A gentle air of surrealness pervades the whole pukapuka. Beth has a pole that goes through both her arms just above the wrist; she declares, “It is not a metaphor.” Sometimes tiny bugs float out of her pole in miniature hot air balloons. The pole is a physical whaikaha (disability) that constricts her movements, always making her arms bleed slightly and causing chronic pain.
I am impressed by how well Black, a non-disabled kaituhi (writer), has created a believable and nuanced tuawahine whaikaha (disabled main female character). Beth’s lonely acceptance of the pole feels dreadfully familiar as do the ableist responses of those around her: “Most people try not to make eye contact.”

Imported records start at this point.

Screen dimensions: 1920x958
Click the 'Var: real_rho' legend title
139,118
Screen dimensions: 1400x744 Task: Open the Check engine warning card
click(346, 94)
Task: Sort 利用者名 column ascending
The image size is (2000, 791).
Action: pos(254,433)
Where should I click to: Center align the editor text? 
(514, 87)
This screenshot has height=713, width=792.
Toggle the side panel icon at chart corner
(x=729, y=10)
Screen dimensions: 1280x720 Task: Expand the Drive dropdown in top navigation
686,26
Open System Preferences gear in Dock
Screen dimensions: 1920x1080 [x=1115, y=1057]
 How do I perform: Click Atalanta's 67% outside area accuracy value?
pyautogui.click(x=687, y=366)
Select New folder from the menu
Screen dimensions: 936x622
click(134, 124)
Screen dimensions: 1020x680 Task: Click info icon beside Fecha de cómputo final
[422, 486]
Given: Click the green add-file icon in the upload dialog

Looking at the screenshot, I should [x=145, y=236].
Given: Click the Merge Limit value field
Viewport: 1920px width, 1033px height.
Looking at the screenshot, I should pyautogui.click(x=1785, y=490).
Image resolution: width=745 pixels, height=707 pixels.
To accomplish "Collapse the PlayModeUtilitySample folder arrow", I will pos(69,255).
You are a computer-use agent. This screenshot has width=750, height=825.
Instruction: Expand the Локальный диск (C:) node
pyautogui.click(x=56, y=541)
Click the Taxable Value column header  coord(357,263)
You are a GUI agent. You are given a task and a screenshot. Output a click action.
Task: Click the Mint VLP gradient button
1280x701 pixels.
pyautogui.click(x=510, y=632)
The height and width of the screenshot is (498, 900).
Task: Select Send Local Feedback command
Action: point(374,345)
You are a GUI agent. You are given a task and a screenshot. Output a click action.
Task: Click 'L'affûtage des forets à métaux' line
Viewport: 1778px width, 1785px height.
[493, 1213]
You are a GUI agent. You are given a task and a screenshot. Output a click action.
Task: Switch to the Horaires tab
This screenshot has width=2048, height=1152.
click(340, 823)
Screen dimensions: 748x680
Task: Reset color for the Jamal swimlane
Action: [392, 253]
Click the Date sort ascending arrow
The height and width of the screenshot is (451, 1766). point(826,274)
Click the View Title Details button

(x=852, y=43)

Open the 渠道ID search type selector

Beth’s boss asks her to eat lunch at her desk because, she says, her pole is grossing people out: “it’s not good for the digestion, you know?” Beth agrees without question: “I like her. She’s kind.” In the background we see Beth’s colleagues gossiping: “Why doesn’t she just take it out?” (As an aside, if you ever find yourself beginning a question to a disabled person with “why don’t you just…?”, you are not helping. Please stop.)
Beth and her friend May work at a telco called Telstoy. “I asked when I first arrived if the name was a play on Tolstoy. My manager didn’t know who that was. If it’s not a play on Tolstoy, what’s a ‘stoy’? I still don’t know.”
May is my favourite character because she is the only person who treats Beth with respect and kindness. But even she – a non-disabled person – doesn’t really understand about the pole. She asks Beth, “When was the last time you tried to take it out?” But Beth can’t take it out. May says: “I don’t think you’re trying hard enough.” Then in the next frame, “I’m sorry. I didn’t mean that.”
Beth lives with her boyfriend Kenneth and never before have I come to loathe a character more quickly. Kenneth is creating his own religion called the Church of Narrative; that is to say, he is writing a series of blog posts and claiming they are “performance art.” This plodding navel-gazery doesn’t attract much online attention but he closes comments on his blog anyway because he can’t bear even the mildest criticism.
Kenneth acts both as Beth’s caregiver and her abuser. He helps her wash and dress. At night when she snores, he puts his hand over her nose and mouth to deprive her of oxygen. He hurts her on purpose then calls her “passive” and “inert” when she freezes. On their wall is a poster saying “KENNETH LOVES YOU” – as though Kenneth’s draining and mean-spirited love were a prize to be constantly grateful for. Like May, I am keen for Beth to be rid of him.
This Is Not A Pipe is, as they say, a rich text with lots of writing-about-writing and storytelling-about-storytelling. The ending is shocking and extraordinary and it took me a couple of goes to work out how I wanted to interpret it. This is one of the most vivid and thought-provoking debut pukapuka I’ve read in quite some time.